• TASK:
Give only the number of lines in the records that include "computer".
(GIVEN ENTRIES begins)
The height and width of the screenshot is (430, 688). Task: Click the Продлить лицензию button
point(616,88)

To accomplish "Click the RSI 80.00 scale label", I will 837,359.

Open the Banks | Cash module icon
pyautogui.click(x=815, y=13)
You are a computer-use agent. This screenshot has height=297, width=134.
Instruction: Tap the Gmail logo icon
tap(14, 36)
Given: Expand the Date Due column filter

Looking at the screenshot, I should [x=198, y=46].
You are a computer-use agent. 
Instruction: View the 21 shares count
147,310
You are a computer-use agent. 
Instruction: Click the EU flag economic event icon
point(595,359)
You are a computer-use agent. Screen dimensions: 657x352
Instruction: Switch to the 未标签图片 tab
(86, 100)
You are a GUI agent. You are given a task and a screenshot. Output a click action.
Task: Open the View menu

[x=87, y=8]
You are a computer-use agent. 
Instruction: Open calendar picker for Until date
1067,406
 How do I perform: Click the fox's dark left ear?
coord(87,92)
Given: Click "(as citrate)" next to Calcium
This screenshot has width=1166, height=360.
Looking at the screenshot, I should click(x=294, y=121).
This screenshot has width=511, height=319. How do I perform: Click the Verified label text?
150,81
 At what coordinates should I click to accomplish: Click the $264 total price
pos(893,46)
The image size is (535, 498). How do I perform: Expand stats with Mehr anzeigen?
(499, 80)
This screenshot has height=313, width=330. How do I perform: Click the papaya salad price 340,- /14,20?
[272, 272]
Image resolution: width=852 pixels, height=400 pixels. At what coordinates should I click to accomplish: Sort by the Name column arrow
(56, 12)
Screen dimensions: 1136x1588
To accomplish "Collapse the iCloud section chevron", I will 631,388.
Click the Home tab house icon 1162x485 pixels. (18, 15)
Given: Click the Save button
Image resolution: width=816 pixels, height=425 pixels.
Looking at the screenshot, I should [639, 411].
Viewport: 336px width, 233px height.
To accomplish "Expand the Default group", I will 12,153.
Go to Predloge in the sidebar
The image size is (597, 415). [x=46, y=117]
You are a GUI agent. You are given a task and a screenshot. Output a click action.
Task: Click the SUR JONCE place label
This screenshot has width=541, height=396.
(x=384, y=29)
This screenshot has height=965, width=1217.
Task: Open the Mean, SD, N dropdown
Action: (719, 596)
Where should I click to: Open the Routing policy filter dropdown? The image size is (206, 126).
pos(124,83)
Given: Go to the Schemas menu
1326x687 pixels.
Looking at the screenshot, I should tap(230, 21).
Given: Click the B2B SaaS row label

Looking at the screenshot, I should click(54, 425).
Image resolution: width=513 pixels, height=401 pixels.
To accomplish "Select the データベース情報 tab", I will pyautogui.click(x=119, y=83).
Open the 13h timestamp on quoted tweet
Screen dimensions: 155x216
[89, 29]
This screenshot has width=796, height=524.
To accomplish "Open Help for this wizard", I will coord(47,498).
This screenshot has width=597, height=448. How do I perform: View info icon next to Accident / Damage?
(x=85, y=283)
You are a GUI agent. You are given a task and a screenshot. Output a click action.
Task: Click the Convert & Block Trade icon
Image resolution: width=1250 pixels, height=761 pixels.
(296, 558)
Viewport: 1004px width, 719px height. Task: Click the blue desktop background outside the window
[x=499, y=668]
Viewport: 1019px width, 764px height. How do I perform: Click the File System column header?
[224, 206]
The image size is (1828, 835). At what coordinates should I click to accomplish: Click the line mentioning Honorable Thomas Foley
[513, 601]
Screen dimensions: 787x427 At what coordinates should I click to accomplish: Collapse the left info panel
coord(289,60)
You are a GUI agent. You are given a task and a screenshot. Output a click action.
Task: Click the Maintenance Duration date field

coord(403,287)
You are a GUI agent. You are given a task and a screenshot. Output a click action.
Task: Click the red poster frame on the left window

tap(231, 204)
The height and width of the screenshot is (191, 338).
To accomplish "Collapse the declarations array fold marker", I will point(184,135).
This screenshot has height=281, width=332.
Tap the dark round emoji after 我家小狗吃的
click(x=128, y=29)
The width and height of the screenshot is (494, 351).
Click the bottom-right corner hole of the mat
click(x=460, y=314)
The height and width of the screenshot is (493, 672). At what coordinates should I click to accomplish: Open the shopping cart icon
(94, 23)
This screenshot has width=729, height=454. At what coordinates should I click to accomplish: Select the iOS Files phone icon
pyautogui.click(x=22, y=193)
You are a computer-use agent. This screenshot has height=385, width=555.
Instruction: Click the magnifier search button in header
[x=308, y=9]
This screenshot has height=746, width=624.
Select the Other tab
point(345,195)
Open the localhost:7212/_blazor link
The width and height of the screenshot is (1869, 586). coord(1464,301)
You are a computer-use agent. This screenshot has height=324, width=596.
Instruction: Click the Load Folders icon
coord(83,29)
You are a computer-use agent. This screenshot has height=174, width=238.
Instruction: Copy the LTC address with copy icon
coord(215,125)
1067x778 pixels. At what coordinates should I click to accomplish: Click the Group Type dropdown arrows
(GIVEN ENTRIES ends)
• FINISHED TASK:
8